[Target position items]

============================================================

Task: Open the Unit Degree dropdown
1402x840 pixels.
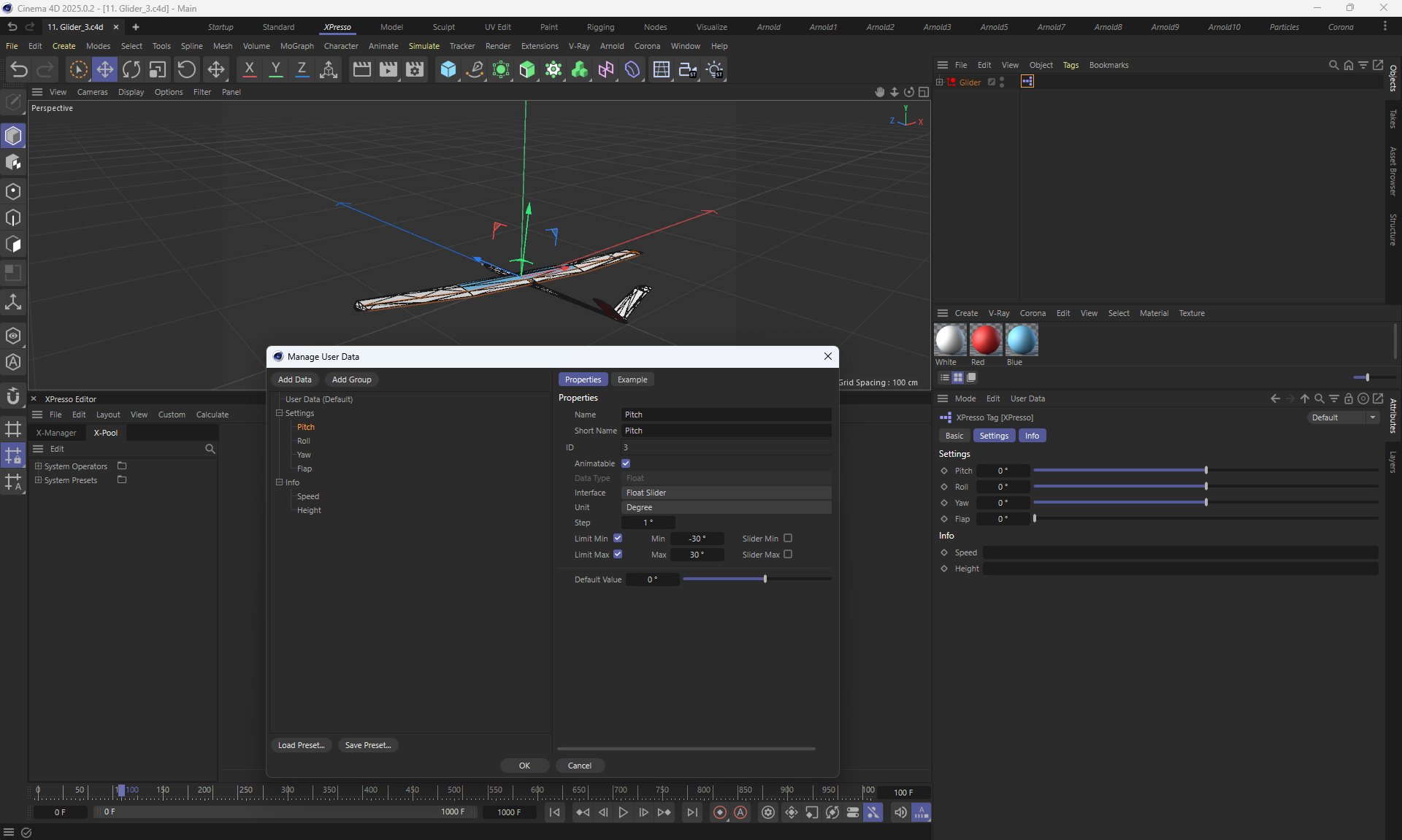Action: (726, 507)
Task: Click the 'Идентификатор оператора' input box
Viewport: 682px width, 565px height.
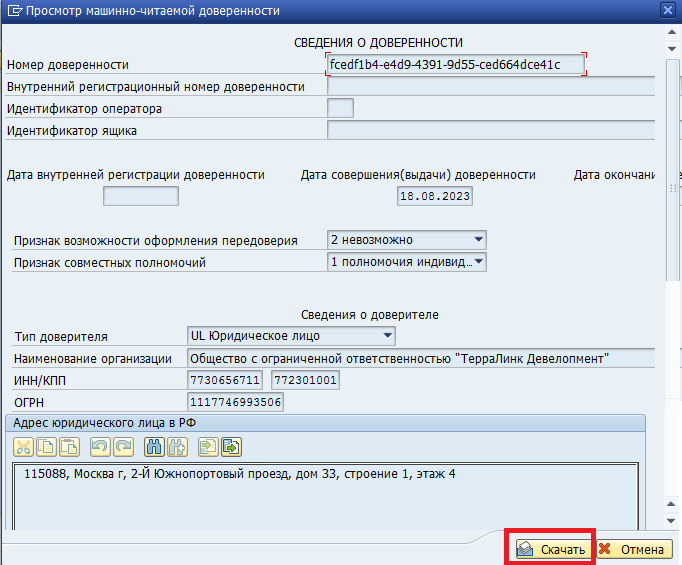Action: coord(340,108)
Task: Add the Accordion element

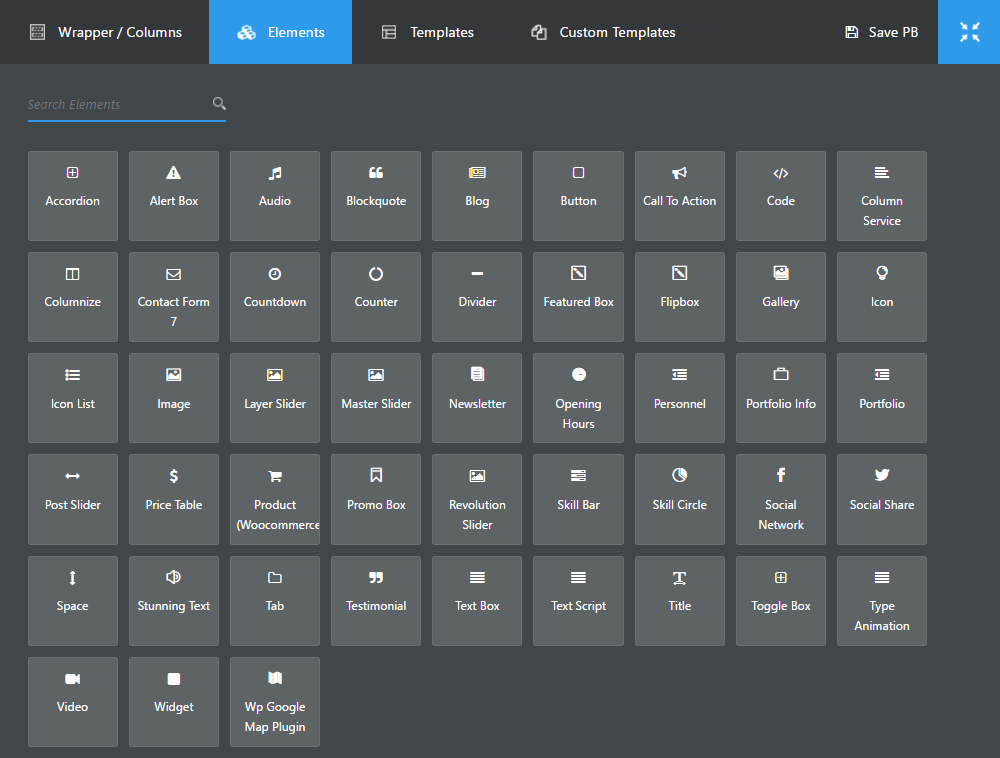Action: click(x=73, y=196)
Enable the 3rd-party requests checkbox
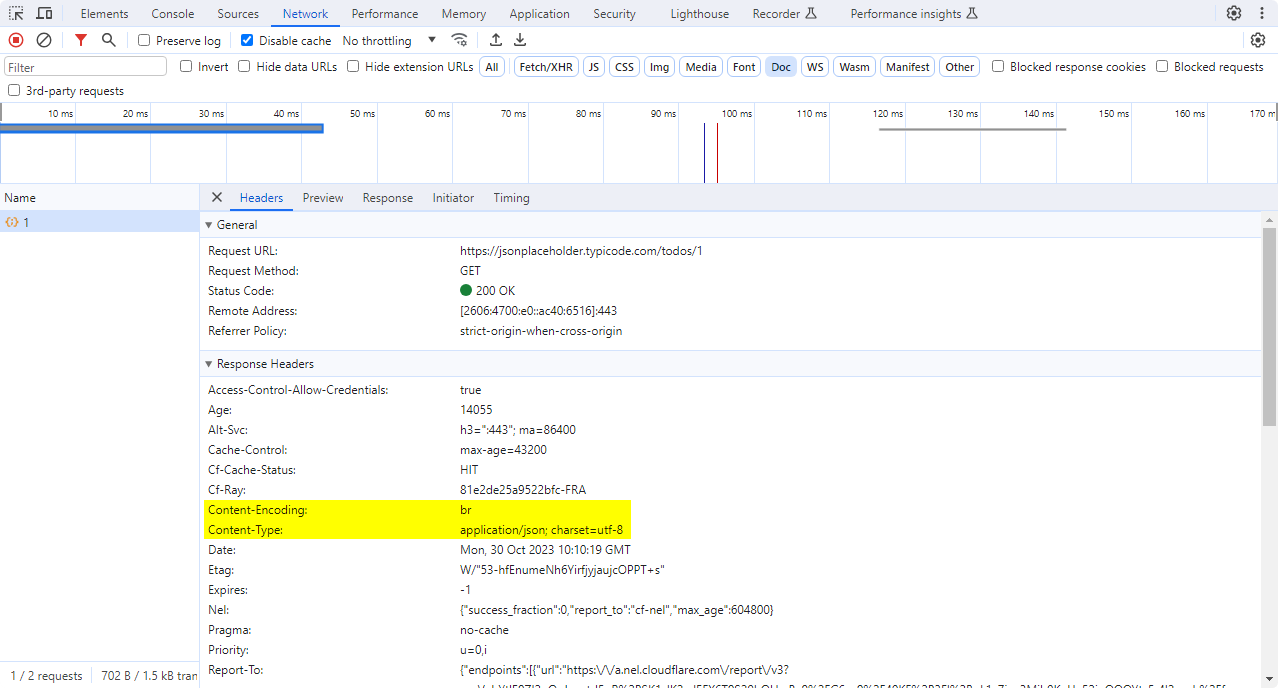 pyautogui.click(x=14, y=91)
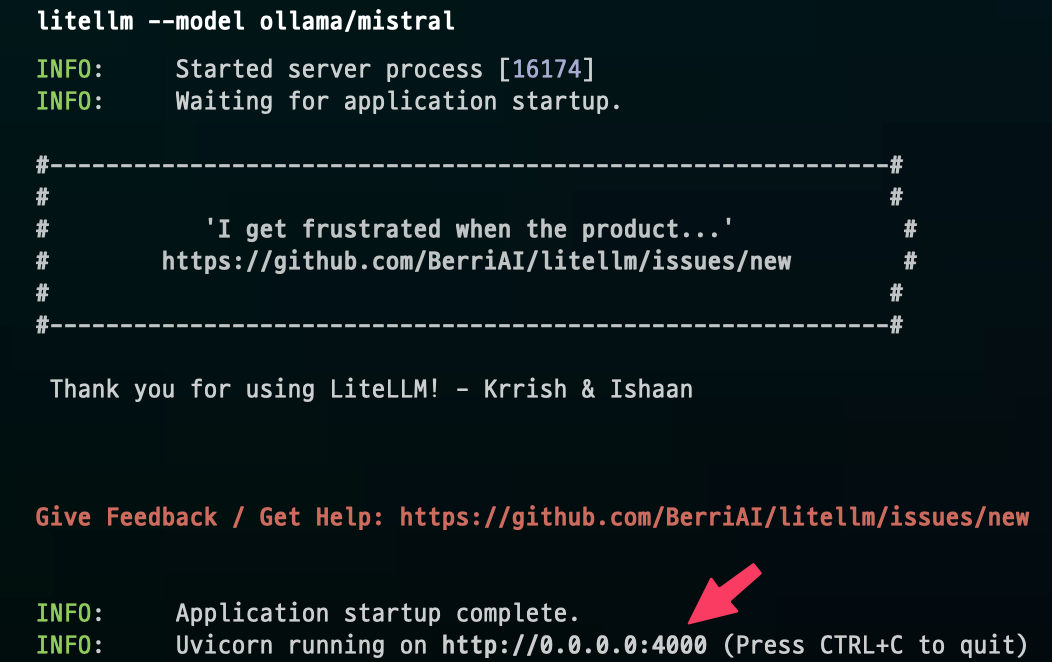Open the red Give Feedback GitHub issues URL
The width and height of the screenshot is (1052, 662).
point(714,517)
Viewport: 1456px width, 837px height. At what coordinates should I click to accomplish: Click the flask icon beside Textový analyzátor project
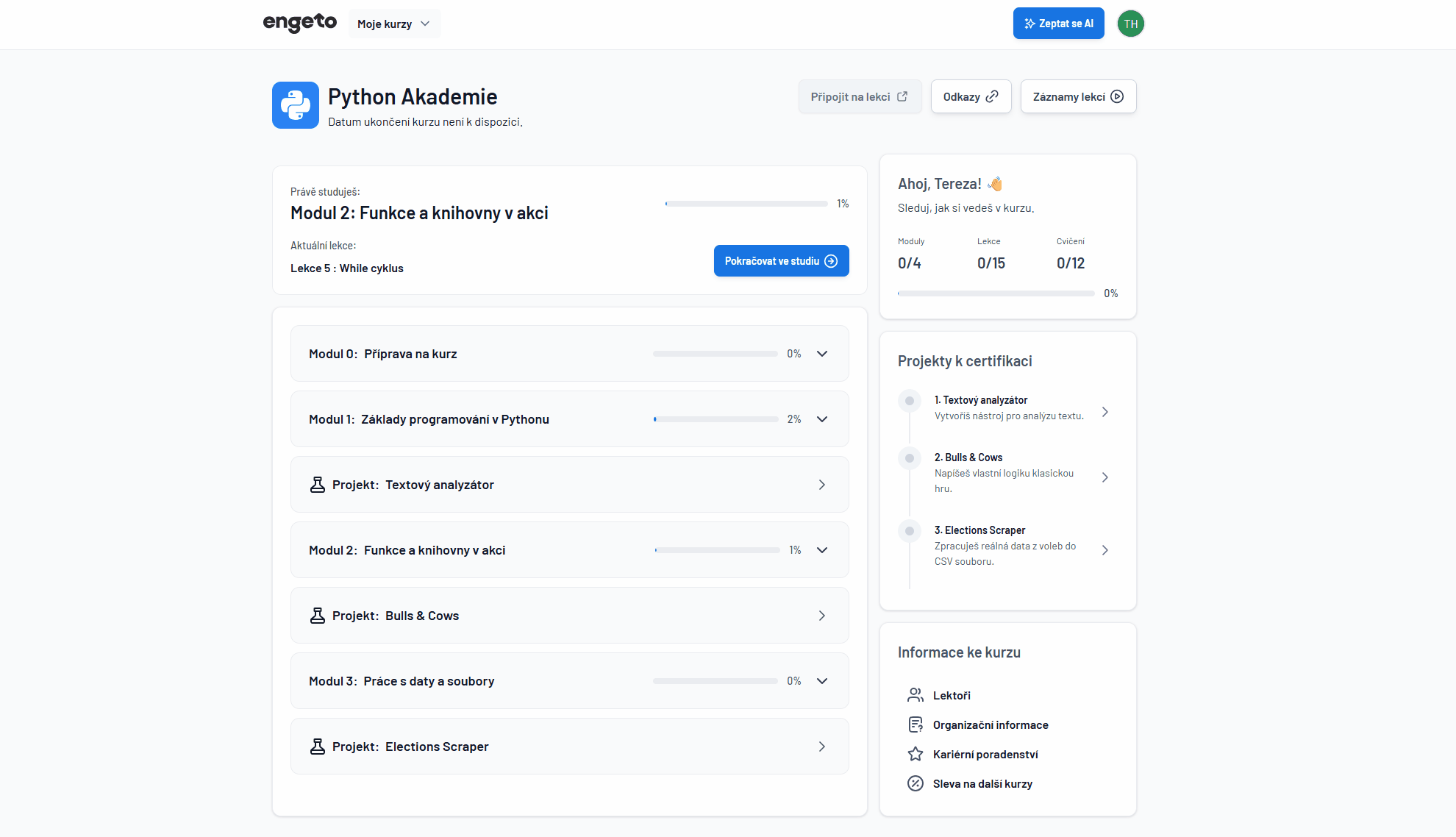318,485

============================================================

Copy every item above word for word, leaving out the pictures.

Task: Open the Unit Degree dropdown
1402x840 pixels.
Action: (726, 507)
Task: Click the 'Идентификатор оператора' input box
Viewport: 682px width, 565px height.
Action: coord(340,108)
Task: Add the Accordion element

Action: click(x=73, y=196)
Enable the 3rd-party requests checkbox
 pyautogui.click(x=14, y=91)
Open the red Give Feedback GitHub issues URL
The width and height of the screenshot is (1052, 662).
point(714,517)
Viewport: 1456px width, 837px height. At what coordinates should I click to accomplish: Click the flask icon beside Textový analyzátor project
318,485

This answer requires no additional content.